Thunder Bay – INTERNATIONAL NEWS – The situation in Afghanistan has become dire for many people.
Moments after Prime Minister Trudeau called for an election in Canada, in Afghanistan people were being fired upon standing in a crowd reportedly near the Canadian Embassy.
People are being killed in Afghanistan.
The Taliban have taken the capital of Kabul. The President has fled the capital.
Taliban insurgents have taken control of the largest cities and Western embassies are sending in troops to assist in the evacuation of staff.
Canadian Officials in a statement say, “The situation in Afghanistan is rapidly evolving and poses serious challenges to our ability to ensure the safety and security of our mission.
“After consulting with Canada’s Ambassador to Afghanistan, the decision was made to temporarily suspend our diplomatic operations in Kabul.
“As always, our priority in these situations is ensuring the safety and security of Canadian personnel. They are now safely on their way back to Canada.
“The Canadian embassy will resume its operations as soon as the security situation in Afghanistan allows us to guarantee appropriate service and adequate security for our staff.
“Our ongoing work to bring Afghans to safety in Canada under the Special Immigration Measures will continue and will remain a top priority. We will continue to work in close coordination on this commitment.
“The Government of Canada, including the Canadian Armed Forces, is working closely with allies, including the United States, to ensure processing capacity for the ongoing Special Immigration Measures program. Applications continue to be processed, including for those who can safely leave Afghanistan. They will be able to come to Canada as soon as their applications are approved. We are urgently bringing more Afghans to safety in Canada and will continue to support them through this crisis.
“We fear the worst is yet to come and the larger tide of hunger is fast approaching… The situation has all the hallmarks of a humanitarian catastrophe,” the World Food Programme’s Thomson Phiri told a U.N. briefing.
In Geneva, spokesperson for High Commissioner Bachelet, Ravina Shamdasani, said that people “rightly” feared that the Taliban would erase the human rights gains of the past two decades, as US and international forces completed their withdrawal from Afghanistan.
Repeating the High Commissioner’s condemnation of reported Taliban violence against communities, including women, rights defenders and journalists, she told correspondents that “women are already being killed and shot for breaching rules,” whilst “some radio stations have stopped broadcasting”.
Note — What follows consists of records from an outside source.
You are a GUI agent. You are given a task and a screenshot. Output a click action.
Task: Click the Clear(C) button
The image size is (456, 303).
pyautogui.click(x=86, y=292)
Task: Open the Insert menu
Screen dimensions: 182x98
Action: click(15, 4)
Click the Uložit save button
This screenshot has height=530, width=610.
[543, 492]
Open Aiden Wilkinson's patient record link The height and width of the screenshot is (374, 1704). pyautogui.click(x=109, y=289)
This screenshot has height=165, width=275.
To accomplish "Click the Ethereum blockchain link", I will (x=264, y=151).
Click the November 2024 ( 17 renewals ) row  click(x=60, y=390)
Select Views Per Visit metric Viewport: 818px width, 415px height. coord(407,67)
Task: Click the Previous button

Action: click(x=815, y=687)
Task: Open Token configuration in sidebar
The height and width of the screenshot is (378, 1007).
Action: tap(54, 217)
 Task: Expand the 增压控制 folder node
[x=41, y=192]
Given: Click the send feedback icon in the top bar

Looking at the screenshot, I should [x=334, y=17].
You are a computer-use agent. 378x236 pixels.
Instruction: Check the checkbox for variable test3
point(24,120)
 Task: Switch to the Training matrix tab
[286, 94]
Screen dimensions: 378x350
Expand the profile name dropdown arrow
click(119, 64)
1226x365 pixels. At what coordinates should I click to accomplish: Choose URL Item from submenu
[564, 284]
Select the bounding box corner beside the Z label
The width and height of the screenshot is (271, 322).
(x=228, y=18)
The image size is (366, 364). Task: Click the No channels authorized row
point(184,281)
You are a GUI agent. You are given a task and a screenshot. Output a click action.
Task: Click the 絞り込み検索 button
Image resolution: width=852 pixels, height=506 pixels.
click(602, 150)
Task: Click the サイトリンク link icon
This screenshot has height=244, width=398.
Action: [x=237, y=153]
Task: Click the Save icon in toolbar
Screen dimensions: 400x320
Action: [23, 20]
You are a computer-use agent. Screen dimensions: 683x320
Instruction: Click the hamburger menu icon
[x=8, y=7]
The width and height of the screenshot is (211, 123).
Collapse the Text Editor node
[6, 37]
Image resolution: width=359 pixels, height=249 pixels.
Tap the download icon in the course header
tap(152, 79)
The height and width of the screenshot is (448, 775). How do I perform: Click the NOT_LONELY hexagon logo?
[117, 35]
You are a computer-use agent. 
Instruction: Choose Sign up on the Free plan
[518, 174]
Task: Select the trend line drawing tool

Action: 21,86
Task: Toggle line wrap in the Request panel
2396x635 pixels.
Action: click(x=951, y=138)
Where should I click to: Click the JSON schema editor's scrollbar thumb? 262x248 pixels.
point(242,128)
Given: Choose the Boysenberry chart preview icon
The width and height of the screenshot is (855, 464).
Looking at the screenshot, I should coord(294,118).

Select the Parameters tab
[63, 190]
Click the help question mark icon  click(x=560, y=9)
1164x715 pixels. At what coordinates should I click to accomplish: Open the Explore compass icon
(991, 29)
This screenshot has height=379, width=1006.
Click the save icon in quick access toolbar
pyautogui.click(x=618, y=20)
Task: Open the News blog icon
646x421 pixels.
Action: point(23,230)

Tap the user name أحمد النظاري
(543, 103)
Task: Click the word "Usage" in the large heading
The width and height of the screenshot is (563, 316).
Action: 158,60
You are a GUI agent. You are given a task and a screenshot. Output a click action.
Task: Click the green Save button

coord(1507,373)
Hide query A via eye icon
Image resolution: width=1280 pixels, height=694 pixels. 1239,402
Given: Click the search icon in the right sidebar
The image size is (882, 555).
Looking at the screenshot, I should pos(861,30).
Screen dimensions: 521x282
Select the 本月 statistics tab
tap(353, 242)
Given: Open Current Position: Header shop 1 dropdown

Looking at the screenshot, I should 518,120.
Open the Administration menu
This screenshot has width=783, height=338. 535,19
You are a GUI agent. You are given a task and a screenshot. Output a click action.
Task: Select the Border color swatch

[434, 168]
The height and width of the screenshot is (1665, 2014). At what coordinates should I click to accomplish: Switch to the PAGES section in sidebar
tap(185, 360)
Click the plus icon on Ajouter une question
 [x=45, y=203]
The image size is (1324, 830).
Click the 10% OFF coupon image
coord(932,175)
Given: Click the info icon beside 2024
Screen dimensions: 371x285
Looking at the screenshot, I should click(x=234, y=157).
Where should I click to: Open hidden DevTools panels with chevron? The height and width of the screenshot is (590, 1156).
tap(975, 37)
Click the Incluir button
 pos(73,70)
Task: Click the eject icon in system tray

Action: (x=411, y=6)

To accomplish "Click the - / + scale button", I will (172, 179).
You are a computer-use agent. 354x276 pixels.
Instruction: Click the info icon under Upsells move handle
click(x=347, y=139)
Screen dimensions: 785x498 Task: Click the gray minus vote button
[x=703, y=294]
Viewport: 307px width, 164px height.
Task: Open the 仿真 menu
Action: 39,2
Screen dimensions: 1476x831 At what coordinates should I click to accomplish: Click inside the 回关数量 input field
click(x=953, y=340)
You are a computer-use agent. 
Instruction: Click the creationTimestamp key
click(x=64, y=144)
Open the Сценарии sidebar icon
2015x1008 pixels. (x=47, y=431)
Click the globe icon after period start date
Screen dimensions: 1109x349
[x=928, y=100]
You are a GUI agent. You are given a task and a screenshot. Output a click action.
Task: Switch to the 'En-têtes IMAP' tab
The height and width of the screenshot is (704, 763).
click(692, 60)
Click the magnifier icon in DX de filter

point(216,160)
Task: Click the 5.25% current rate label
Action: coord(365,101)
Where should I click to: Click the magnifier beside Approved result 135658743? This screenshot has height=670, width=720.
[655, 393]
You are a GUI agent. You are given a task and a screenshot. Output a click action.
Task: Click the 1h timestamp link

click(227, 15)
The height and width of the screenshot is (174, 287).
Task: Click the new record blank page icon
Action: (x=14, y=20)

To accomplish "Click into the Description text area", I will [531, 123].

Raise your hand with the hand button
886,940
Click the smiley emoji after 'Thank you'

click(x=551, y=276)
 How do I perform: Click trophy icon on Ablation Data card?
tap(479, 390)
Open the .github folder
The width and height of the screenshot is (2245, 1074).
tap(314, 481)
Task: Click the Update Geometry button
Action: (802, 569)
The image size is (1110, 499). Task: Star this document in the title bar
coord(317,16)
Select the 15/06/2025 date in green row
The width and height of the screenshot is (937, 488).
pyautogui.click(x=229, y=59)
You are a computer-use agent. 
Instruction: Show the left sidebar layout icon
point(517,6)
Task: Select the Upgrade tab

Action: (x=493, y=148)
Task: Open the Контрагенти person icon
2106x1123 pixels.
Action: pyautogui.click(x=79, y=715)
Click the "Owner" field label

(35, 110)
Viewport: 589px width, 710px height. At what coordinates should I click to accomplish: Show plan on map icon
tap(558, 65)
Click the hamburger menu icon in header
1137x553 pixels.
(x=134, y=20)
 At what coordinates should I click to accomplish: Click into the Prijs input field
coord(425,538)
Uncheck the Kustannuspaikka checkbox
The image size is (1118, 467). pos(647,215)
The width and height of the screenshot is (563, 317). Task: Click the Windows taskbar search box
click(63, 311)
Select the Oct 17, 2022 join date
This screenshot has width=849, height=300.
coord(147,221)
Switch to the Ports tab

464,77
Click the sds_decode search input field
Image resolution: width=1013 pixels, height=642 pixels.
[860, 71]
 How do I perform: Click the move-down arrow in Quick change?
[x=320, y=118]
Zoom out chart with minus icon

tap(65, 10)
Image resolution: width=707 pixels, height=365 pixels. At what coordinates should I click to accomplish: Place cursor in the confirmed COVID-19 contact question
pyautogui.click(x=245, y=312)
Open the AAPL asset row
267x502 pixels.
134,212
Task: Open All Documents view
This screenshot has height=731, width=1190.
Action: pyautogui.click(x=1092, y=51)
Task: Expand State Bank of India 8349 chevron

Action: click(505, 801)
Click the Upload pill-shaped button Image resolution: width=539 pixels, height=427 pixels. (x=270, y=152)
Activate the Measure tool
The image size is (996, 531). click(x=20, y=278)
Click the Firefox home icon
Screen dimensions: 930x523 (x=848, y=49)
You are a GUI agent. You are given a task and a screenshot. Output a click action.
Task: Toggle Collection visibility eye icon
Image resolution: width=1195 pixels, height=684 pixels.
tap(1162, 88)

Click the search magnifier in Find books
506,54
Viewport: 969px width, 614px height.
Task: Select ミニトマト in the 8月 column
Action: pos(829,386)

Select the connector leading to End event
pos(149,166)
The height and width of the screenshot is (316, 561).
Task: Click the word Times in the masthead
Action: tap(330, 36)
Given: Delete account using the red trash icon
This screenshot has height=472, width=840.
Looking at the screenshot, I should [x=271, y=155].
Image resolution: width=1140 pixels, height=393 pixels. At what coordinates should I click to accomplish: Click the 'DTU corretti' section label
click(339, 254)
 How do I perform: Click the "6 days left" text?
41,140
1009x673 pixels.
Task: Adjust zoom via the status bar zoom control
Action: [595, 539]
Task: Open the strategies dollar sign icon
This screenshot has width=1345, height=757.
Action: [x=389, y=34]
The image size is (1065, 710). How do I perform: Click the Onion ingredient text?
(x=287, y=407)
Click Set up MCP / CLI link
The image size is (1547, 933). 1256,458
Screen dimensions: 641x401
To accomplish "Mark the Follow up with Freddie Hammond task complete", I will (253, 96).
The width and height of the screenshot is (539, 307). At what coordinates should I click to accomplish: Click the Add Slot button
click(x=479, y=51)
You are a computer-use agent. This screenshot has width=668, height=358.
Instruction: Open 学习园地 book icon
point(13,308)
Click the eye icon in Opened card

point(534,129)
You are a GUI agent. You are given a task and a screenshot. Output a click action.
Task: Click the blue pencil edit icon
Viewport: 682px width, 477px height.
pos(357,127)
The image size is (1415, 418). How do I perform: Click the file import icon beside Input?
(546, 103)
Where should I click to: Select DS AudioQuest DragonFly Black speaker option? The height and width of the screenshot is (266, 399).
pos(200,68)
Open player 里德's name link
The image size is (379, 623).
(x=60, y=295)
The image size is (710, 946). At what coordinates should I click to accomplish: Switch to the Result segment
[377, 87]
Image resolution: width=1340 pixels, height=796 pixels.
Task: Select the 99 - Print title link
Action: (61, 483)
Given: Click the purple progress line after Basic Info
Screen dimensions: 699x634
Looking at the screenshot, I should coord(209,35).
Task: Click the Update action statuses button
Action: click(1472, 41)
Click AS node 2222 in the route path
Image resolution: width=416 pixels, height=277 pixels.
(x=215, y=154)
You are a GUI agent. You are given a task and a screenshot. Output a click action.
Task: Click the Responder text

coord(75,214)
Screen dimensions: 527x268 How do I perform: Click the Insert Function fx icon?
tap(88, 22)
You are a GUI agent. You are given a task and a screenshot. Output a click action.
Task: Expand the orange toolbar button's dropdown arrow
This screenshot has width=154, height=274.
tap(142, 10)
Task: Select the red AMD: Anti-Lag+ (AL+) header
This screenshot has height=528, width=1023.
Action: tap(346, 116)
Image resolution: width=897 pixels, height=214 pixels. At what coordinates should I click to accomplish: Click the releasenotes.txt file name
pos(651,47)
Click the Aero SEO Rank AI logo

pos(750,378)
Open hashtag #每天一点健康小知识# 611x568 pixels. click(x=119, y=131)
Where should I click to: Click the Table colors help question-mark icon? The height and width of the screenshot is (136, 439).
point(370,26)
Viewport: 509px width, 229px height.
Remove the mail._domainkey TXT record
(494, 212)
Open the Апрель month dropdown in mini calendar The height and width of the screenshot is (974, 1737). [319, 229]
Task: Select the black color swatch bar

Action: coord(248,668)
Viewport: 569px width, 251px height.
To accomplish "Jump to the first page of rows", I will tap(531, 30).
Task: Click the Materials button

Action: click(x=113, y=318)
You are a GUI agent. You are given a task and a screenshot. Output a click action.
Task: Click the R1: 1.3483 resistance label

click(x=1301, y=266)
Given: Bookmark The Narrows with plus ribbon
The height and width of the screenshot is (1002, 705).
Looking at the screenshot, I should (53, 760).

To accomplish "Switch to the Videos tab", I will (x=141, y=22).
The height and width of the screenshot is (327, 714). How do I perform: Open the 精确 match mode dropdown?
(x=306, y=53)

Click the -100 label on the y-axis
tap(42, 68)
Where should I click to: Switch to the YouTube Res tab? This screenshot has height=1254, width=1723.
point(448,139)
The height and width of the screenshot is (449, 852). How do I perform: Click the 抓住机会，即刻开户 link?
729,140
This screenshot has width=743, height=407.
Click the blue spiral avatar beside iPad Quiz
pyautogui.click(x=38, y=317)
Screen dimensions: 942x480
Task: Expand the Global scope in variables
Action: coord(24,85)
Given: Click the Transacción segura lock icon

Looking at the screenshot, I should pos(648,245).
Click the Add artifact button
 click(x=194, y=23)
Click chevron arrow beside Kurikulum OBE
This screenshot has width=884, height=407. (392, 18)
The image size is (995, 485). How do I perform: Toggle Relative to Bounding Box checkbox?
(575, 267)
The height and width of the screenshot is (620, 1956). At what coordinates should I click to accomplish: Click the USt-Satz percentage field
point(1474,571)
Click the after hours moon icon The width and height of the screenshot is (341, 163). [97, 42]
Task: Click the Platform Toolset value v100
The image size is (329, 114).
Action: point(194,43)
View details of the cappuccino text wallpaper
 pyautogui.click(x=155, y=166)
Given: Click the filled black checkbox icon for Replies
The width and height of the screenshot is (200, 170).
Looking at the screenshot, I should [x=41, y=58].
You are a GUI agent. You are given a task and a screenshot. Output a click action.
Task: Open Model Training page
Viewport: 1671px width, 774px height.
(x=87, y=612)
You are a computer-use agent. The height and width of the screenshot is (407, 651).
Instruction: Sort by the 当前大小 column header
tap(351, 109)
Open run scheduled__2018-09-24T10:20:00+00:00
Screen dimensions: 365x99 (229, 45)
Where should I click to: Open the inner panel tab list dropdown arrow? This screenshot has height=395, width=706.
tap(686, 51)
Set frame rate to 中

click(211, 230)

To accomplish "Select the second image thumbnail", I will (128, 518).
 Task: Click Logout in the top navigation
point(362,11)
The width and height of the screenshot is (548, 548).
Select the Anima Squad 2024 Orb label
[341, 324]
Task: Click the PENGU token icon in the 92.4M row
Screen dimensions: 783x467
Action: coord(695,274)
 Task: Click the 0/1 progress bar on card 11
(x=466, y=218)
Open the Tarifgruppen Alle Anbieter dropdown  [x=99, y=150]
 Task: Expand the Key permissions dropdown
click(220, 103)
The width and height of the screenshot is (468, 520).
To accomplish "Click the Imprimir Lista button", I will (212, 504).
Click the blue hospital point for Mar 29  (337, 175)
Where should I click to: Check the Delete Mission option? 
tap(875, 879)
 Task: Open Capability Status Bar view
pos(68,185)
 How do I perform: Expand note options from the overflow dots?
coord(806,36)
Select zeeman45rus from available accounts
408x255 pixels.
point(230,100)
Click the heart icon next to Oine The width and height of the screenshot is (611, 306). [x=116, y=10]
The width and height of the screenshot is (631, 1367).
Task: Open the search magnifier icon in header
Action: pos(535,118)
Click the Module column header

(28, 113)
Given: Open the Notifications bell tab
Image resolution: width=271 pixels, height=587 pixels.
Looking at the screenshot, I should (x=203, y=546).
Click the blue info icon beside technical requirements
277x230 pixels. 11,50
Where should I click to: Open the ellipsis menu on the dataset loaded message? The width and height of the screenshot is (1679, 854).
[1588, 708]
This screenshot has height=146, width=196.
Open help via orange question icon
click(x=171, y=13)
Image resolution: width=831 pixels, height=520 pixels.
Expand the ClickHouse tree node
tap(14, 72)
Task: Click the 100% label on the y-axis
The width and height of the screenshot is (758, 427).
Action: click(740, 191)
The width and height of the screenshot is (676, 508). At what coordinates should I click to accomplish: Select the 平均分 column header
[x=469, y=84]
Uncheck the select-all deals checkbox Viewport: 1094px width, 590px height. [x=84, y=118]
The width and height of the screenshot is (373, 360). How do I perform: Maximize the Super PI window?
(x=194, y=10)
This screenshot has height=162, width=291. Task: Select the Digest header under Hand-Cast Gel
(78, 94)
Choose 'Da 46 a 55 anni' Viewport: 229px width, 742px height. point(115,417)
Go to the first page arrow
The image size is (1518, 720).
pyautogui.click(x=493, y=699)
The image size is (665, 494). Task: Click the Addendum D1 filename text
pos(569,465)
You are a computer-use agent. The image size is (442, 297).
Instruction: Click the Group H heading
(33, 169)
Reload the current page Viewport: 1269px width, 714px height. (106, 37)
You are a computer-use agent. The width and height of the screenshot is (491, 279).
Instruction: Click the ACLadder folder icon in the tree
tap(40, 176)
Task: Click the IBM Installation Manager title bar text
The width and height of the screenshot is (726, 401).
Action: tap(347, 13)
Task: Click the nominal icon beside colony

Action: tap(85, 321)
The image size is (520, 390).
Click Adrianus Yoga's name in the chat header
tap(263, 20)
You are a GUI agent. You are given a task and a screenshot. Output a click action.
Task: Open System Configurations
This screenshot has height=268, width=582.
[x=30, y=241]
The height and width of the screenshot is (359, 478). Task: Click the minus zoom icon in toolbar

In Balkh Province, “a women’s rights activist was shot and killed for breaching the rules”, added Ms. Shamdasani. OHCHR had also been receiving reports of “summary executions, attacks against current and former government officials and their family members, destruction of homes, schools and clinics and the laying of large numbers of IEDs (improvised explosive devices),” in areas already captured by the Taliban and in contested areas, she said.
Over 250,000 people have been forced from their homes since May, 80 per cent of those people are women and children according to the U.N. refugee agency’s Shabia Mantoo said.
Many people have reported extortion by armed groups on the way and having to dodge improvised explosive devices along major roads.
“They are sleeping in the open, in parks and public spaces,” Jens Laerke, spokesman of the U.N. Office for the Coordination of Humanitarian Affairs. “A major concern right now is simply finding shelter for them.”